Nuno: Exactly. So not only to make the analyst’s life easier, but also for auditing purposes and even qualification purposes. We basically say this is our opinion, it’s called a score, this is what we think of this transaction, and here’s why. So we have this white box implementation, this white box decisioning, and it’s this that’s called semantic layer that basically can produce what we call human friendly outputs that explain and justify the underlying machine logic because you still need people to look at this. In fact, probably even more people have heard with the large organizations we work with, they’ve got thousands of people because when I was talking about risk management as opposed to fraud, risk management is all about being confident in the sales that you’re doing, it is not about stopping the bad ones. So, as you know, it’s all about reducing friction. A lot of our clients come to us, not because they only want to stop fraud, but because they want to be able to sell with more confidence. Basically they want to understand; they say, “I know this comes from a given country that I’ve never sold to what do you guys think?” And we say, “Well, we think this transaction is probably good, and here’s why”. Then, when they look at it, they say “Ok, I trust this assessment, I’m going to let it go.” Whereas before, they were blocking these types of transactions.
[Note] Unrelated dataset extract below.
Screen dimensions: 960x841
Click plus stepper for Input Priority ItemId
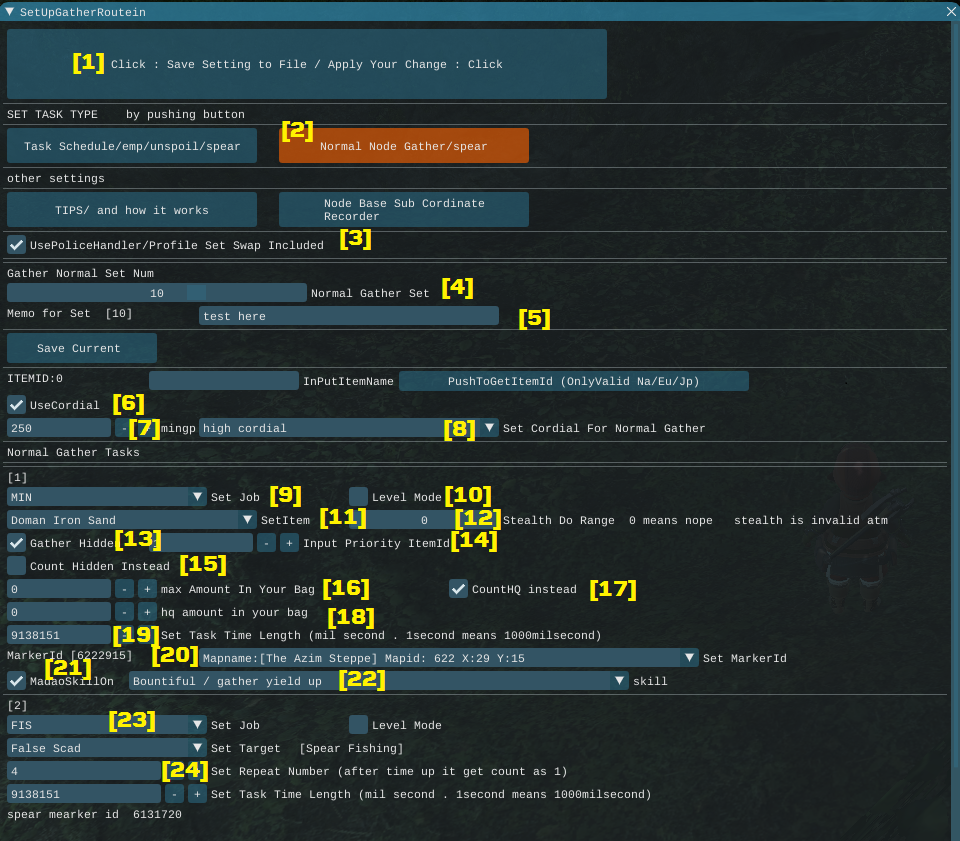click(289, 543)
This is where machine learning, by being able to look at more granular information, is actually able to conduit to the topline as opposed to just keeping the bad guys at bay.
George: I recall that you actually develop profiles for individual cards.
George: I think I recall that you develop profiles in fact for the account holders.
George: When a transaction comes in, you’re pulling up those profiles that have also been pre-built clearly, and then comparing them against what? How this profile is matching up against the current transaction context?
Nuno: Yes. When I was talking about measuring, that’s the profile I’m talking about because a machine learning algorithm is only as good as the data that you feed into it. So what we’ve also brought to the table is the ability to really compute with such high levels of granularity, we call it hyper granularity, a segment of one. If I see a payment from a card, from an individual POS at an individual merchant, whatever time of the day from that card, I am going to compute everything I know about that card, that merchant, that region, that POS, that type of merchant, how does it compare with similar merchants at the same time. Imagine if it’s a coffee shop, it’s Friday afternoon, how does that compare with what I’m seeing in similar types of merchants? If it’s a coffee shop, do I have the same type of behavior? If so, ok. If not, why not? It’s this level of granularity and being able to compute that in that very short timeframe that then enables us to feed the models and have the type of accuracy that we have.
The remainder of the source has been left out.